The Telangana High Court on Wednesday will hear about the conditions at shelter homes — set up by the State government following lockdown due to COVID-19 — to accommodate migrant labourers, beggars, homeless people and others.
Lawyer Vasudha Nagaraj had written a letter to High Court Chief Justice Raghvendra Singh Chauhan stating that some shelter homes had the potential to spread coronavirus as the authorities clubbed persons suffering from HIV, tuberculosis and ‘possibly COVID-19’ in the same without any policy of isolation. The HC took up the letter as PIL plea.
Stating that she had visited some of the shelter homes, the lawyer said inmates of the homes included women discharged after delivery from hospitals carrying newborn babies and men discharged after critical surgeries. Their attendants too were there.

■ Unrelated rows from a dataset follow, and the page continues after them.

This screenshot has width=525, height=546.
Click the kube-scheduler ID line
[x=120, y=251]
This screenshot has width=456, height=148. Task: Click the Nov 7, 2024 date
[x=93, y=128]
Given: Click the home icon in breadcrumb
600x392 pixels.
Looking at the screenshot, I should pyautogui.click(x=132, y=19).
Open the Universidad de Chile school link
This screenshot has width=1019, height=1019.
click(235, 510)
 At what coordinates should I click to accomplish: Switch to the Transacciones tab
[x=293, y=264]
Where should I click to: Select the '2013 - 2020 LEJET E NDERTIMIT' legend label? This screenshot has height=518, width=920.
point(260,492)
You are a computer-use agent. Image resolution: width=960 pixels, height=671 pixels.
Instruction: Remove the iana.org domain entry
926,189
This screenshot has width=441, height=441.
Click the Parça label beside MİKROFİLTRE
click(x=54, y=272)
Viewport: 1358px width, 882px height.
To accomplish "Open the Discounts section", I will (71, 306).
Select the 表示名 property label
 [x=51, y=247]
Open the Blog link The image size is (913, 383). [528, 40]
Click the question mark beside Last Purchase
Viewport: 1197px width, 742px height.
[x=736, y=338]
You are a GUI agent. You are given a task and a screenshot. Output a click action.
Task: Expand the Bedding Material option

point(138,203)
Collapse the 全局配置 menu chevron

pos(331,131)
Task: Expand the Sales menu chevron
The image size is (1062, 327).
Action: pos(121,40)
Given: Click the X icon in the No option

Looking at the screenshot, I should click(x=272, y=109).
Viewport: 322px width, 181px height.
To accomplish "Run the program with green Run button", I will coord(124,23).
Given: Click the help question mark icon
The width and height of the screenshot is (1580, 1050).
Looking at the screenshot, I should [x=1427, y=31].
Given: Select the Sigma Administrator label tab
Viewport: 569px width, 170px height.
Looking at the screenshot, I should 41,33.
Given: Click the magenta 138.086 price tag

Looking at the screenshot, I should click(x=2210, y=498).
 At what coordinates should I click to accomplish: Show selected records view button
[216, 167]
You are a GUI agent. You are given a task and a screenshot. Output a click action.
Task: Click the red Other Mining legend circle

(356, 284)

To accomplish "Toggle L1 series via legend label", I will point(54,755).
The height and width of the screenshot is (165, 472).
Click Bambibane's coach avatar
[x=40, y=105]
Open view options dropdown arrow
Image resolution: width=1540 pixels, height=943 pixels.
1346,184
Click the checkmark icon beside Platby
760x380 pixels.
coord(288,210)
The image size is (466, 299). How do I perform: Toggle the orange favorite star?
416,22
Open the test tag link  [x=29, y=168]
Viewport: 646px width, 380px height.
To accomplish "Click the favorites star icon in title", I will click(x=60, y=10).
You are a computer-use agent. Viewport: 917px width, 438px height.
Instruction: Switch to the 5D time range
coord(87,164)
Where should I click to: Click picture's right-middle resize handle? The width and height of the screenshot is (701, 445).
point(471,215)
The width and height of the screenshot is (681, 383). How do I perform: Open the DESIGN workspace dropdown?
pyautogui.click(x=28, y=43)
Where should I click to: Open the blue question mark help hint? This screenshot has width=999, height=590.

A woman who had recently delivered a baby and another woman who had undergone orthopaedic surgery could not sit on the floor. ‘….they were sitting in the chairs throughout the night as they could not lie on the floor..’ the lawyer said in the letter quoting the staff manning the shelter homes. Same was the condition of men who underwent surgeries. In the backdrop of rising cases of coronavirus, the government picked up migrant labourers, homeless people, beggars, abandoned children from different localities, roadside, bus and railway stations and other public places, according to her.
Overnight, stadiums, marriage halls and other open public places were converted into shelter homes. In one home, a person fell ill. Despite repeated requests from the staff to shift him to a hospital, the ambulance service personnel were not responding, the lawyer said. While there is a sharp rise in coronavirus positive cases every day, no health screening of persons admitted in the homes was taken up till now. There were no doctors to examine if any of them was ill. Lack of such screening and complete absence of medical facilities were making inmates of the shelter home easily vulnerable to COVID-19, the lawyer contended.
One person from each of the shelter homes at Lalapet, Malkajgiri and West Marredpally died. However, the staff of these homes were not informed reasons behind the deaths. Citing lack of space as a reason, authorities crammed women, children and mentally challenged persons in the same hall in one home, the lawyer said.